But those "investing in bitcoins" wouldn't have lost from this unless they
also happen to have been speculating at Bitcoinica with them. Bitcoinica is a
service where a financial product called a contract for difference (CFD) is
traded.

------
jsprinkles
With all the disclosures and absolute failures of security and operations that
we've seen coming out of the Bitcoin field, can we start to quell the attitude
that the Bitcoin market as it stands today is a real currency market? The only
people that seem to work on Bitcoin secondary trading mechanisms are people
that just know how to write a Rails app, and most seem to lack security sense
or reliability awareness. Personally, as a seasoned developer, even I know
that I probably shouldn't write a _currency trading platform_ alone. I'm aware
of the ramifications and what can go wrong, and I'm smart enough to rule
myself out.

I will _never_ call Bitcoin a real currency until you see a platform that
actually knows what it's doing.
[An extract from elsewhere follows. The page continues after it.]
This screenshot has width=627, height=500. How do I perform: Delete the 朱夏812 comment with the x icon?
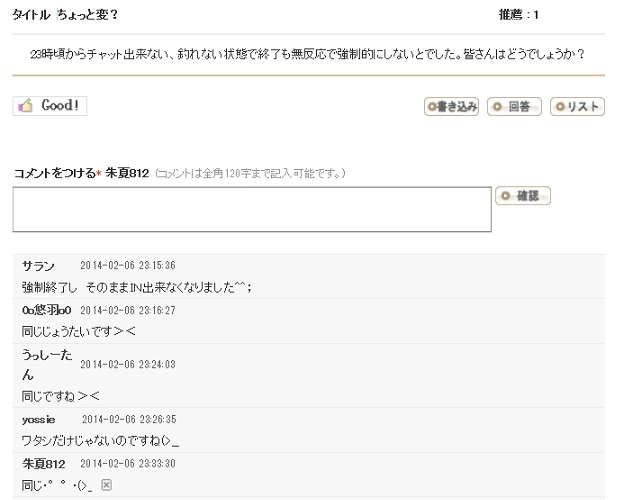[107, 485]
Really, I'm sorry, that's just how it is, and
the Bitcoin fans that are about to show up and try to tell me otherwise are
just as misled (and are inevitably going to be victims of being so myopic). If
you want to call Bitcoin real money, it needs to be treated like _real money_.
In software terms, that means it is a big deal.

There is a reason currency is regulated heavily. You are witnessing it.

Edit: Clarified that I'm not attacking Bitcoin itself.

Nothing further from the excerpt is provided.